• [PROBLEM TO SOLVE] Please print the lines of the listing below, starting at the line with "Go to Expenses workflows" and running through the end of the listing, with each line unchanged.
■ ■ ■
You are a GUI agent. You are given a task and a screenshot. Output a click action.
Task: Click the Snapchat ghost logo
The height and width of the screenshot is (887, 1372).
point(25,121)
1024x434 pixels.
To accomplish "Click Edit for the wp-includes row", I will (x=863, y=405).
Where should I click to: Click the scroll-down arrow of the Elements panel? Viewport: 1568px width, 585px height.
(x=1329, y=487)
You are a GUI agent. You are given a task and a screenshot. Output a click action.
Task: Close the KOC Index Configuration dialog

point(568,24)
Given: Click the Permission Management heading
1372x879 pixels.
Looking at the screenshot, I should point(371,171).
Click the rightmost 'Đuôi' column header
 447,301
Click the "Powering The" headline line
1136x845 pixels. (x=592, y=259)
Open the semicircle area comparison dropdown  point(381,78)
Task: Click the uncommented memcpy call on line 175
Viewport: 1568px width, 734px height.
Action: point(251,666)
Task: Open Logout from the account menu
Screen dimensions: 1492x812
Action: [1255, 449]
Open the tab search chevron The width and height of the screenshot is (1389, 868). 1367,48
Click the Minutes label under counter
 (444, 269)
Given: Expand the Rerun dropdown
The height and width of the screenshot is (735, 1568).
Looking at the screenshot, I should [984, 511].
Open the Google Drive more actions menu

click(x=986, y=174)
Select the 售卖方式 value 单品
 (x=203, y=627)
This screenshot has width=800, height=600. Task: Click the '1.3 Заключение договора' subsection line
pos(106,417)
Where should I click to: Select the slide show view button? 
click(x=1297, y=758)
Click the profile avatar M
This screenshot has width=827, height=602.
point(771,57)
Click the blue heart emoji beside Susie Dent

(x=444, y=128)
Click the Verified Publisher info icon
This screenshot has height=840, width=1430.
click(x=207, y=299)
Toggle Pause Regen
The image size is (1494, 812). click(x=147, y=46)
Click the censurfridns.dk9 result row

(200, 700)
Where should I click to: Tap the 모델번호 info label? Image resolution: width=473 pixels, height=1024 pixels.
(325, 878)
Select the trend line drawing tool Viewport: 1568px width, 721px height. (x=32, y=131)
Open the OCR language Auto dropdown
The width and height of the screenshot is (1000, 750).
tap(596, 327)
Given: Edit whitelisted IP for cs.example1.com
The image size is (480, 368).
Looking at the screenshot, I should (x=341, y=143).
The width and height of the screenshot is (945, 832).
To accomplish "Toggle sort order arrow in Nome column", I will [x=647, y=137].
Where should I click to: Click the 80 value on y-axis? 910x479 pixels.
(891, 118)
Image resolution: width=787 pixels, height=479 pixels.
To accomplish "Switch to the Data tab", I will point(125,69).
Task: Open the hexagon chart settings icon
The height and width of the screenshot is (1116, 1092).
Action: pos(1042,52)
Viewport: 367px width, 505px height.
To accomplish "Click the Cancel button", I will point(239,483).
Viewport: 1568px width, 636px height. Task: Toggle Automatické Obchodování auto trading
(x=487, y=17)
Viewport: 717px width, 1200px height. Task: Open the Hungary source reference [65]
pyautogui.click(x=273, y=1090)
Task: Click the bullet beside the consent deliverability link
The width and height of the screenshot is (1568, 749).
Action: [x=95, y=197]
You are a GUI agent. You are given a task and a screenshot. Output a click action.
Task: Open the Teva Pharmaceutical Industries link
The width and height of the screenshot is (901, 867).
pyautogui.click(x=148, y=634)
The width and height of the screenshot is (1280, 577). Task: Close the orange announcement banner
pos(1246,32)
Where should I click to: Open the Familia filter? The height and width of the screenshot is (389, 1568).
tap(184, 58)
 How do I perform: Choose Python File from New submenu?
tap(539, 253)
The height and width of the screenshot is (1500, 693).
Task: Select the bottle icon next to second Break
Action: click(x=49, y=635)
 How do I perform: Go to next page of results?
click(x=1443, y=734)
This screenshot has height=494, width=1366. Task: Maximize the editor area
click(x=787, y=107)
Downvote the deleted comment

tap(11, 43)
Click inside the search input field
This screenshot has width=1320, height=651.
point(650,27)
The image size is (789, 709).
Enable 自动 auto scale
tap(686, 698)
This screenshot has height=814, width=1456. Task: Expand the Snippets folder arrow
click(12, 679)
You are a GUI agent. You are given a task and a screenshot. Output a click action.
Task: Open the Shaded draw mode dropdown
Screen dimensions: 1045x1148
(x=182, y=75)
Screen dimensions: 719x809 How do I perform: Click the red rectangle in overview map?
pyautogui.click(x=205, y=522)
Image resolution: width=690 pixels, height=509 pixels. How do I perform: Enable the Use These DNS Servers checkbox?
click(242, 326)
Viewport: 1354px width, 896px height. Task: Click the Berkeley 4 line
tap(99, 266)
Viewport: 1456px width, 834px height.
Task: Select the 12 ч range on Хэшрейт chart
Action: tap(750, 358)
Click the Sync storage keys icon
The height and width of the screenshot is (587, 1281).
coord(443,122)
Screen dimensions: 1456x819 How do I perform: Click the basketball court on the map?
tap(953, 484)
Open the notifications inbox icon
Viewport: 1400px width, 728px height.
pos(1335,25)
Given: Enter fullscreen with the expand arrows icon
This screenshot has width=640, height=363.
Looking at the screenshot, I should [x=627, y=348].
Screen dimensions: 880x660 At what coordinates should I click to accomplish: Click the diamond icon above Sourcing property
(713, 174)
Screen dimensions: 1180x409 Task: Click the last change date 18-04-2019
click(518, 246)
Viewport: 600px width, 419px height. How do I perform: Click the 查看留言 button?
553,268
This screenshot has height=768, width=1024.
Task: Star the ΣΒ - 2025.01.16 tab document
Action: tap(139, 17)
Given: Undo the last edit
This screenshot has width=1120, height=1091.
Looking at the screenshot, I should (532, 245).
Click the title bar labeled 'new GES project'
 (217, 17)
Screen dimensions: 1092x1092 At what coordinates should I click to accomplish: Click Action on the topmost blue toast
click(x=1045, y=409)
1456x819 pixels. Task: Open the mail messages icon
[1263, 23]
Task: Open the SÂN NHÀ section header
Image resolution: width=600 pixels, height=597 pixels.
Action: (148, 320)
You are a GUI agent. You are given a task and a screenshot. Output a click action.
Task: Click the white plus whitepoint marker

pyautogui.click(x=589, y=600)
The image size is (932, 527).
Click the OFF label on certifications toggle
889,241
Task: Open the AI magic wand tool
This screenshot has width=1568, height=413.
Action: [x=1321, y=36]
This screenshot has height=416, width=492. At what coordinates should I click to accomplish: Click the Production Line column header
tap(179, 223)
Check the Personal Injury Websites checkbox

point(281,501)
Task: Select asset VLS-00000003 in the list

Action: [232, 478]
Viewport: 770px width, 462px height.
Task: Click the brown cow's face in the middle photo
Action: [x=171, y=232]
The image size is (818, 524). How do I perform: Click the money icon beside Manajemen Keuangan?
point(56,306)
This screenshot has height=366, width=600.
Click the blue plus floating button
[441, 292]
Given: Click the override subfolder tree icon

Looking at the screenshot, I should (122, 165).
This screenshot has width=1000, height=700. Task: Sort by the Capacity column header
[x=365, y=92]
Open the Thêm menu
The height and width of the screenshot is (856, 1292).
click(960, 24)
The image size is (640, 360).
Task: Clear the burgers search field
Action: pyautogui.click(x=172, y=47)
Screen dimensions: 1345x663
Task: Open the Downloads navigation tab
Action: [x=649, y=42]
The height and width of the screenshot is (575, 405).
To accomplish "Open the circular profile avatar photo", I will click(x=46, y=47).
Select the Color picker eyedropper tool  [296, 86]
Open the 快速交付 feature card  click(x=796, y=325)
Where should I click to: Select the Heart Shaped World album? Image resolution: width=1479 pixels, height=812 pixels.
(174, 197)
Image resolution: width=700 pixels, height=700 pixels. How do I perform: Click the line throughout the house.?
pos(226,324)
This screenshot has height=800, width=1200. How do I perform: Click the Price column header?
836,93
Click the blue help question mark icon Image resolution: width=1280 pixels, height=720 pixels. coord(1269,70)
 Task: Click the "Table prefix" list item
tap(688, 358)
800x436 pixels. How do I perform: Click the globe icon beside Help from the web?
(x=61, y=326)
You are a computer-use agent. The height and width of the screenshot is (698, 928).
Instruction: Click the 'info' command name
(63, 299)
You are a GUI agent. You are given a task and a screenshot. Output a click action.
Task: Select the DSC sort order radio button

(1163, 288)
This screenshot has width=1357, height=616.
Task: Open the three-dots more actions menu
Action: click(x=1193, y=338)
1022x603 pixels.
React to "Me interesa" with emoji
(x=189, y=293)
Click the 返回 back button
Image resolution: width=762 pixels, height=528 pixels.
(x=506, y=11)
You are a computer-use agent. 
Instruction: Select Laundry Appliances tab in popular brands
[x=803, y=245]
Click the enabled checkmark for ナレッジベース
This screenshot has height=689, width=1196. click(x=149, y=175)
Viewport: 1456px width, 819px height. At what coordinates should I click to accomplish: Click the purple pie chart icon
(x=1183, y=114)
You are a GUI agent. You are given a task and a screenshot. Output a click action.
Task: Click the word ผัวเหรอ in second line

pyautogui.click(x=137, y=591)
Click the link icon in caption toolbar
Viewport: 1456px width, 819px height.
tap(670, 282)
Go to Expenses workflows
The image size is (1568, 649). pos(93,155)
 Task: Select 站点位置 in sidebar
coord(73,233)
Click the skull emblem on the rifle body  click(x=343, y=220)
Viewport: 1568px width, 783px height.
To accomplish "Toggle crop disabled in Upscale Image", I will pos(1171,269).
■ ■ ■
• [REPLY TO THE EXERCISE]
Go to Expenses workflows
The image size is (1568, 649). pos(93,155)
 Task: Select 站点位置 in sidebar
coord(73,233)
Click the skull emblem on the rifle body  click(x=343, y=220)
Viewport: 1568px width, 783px height.
To accomplish "Toggle crop disabled in Upscale Image", I will pos(1171,269).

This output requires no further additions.